Wednesday 12 July 2023

, ,

Sering Sulit Mengontrol Emosi Negatif depan Anak? Simak Tips dari Carla Naumburg

Artikel ini ditulis berdasarkan buku yang saya baca beberapa tahun yang lalu, dan baru selesai dibaca beberapa bulan yang lalu. Ya, semenjak jadi ibu, saya menjadi slow reader, tapi gak apa, lumayan. Okay, buku ini berjudul How to Stop Losing Your Sh*t with Your Kids, karya Carla Naumburg, Phd, seorang penulis, pekerja sosial, dan juga seorang ibu. Alasan saya ingin mereview buku ini karena saya yakin, sedikit banyaknya, buku ini dapat membantu memahami apa yang parents rasakan dan alami, khususnya saya. Menariknya lagi, karena Carla juga seorang ibu, bukunya terasa sangat relate dengan apa yang saya alami sehari-hari, dikemas dengan bahasa yang lucu dan menarik, membacanya seperti membaca diary seorang ibu yang sayang tapi juga gemas dengan anak-anaknya.

Mengontrol Emosi

Dari mulai memasuki usia 3 tahun, Arsy sudah memasuk perilaku yang "challenging", saya gak akan bilang perilaku nakal, bandel, sulit diatur, menyebalkan, atau yang lainnya, because she's a toddler! Masa iya mau berharap anak usia 3 tahun diam, baca buku, kontemplasi, dan yang lainnya (meski sesekali Arsy juga sering melakukan ini hehe). Di hari-hari tenang, mudah saja untuk mengelola emosi, level kesabaran masih tinggi, sesekali turun, tapi istirahat sejenakpun dapat kembali normal. Tapi memang, saya merasa hari-hari tenang adalah hari yang langka. Sangat jarang rasanya saya melewati satu hari tanpa berteriak gemas "Arsyyyyyy!!"

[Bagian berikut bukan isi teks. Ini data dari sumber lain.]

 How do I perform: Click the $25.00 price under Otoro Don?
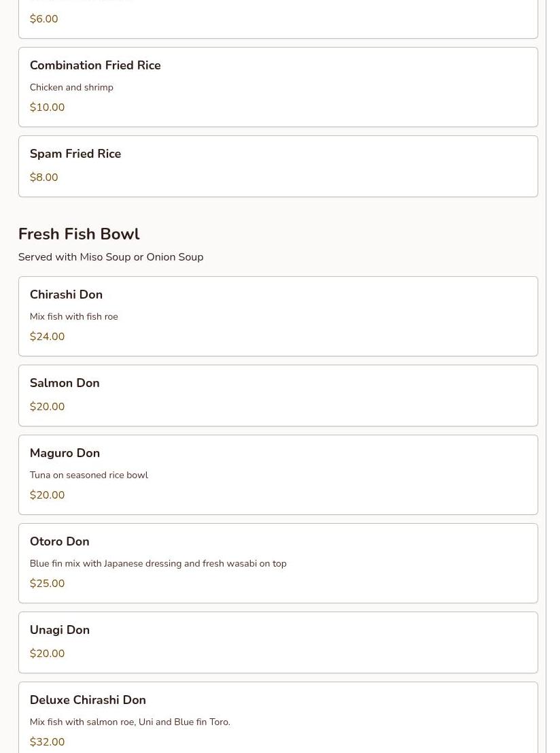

How To Stop Losing Your Shit with Your Kids Carla Naumburg

Sebelum memberikan tips untuk mengelola emosi negatif di sekitar anak, Carla berulang kali menuliskan bahwa parenting itu sulit, dan hampir semua orang tua  merasakan hal yang sama. Perasaan-perasaan menyesal yang datang setelah memarahi anak, atau sekedar perasaan lelah setiap menemani anak bermain, memang hal yang wajar dirasakan orang tua. Jika dibiarkan berlarut-larut, rasa sesal ini bisa jadi berkembang menjadi perasaan gagal menjadi orang tua. Bukan membenarkan perilaku orang tua yang memarahi anaknya, tapi Carla memahami bahwa emosi-emosi itu adalah hal yang manusiawi. Namun, diwajibkan bagi kita untuk selalu belajar menjadi orang tua yang lebih baik setiap harinya, dengan menambah ilmu dan wawasan soal mengelola emosi ini.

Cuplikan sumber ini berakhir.